## [WRITTEN PROBLEM A]
Copy the Dolibois biography from the words "John Ernest Dolibois" through "World War II.", and replace "emigrated" with "moved".
## [WRITTEN PROBLEM B]
In the Dolibois biography, which fraternity did Dolibois belong to at Miami University?

John Ernest Dolibois (né Jean Ernst Dolibois; December 4, 1918 – May 2, 2014) was a United States Ambassador to Luxembourg and college administrator.

A native of Bonnevoie, Luxembourg, Dolibois emigrated to the United States with his father in 1931.  He graduated from Miami University, where he was a member of Beta Theta Pi, and served in the United States Army during World War II. 
He was a member of the so-called Ritchie Boys, a special military intelligence unit composed mainly of German, Austrian, and Czech refugees and immigrants to the United States. He used to teach German order of battle and Nazi Party hierarchy to army officers preparing to go off to war. He was an interrogator during the Nuremberg trials and became acquainted with many of the most significant Nazi war criminals. He was sent to Luxembourg to interrogate the highest ranking war criminals in Nazi Party. After a brief career with the Procter and Gamble Company, he returned to Miami as alumni secretary, eventually becoming Vice President. He was instrumental in the development of the Miami University Dolibois European Center in Luxembourg which is named in his honor.

## [DATA]

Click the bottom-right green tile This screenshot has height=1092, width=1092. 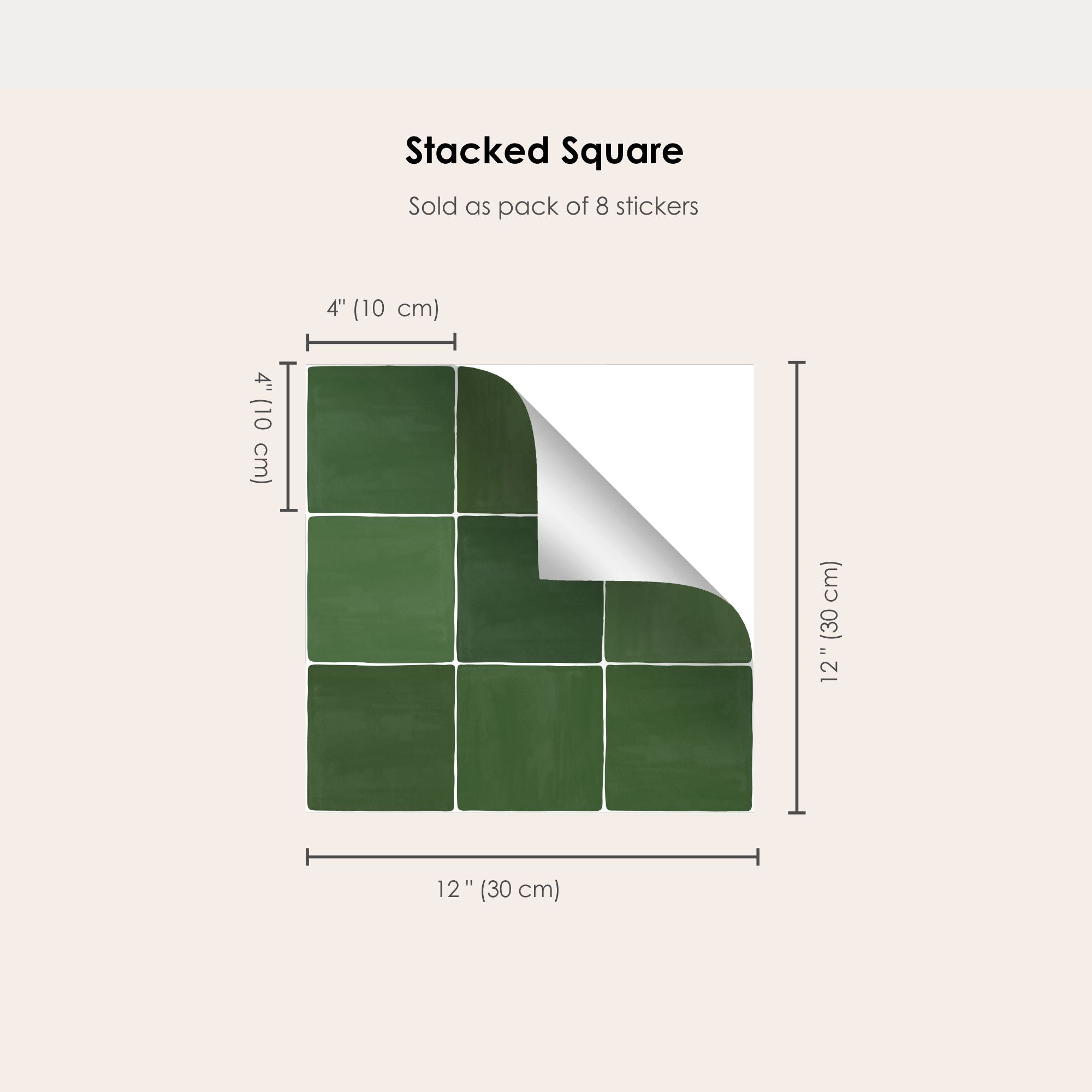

## [FULL SOLUTION A]
John Ernest Dolibois (né Jean Ernst Dolibois; December 4, 1918 – May 2, 2014) was a United States Ambassador to Luxembourg and college administrator.

A native of Bonnevoie, Luxembourg, Dolibois moved to the United States with his father in 1931.  He graduated from Miami University, where he was a member of Beta Theta Pi, and served in the United States Army during World War II.

## [FULL SOLUTION B]
Beta Theta Pi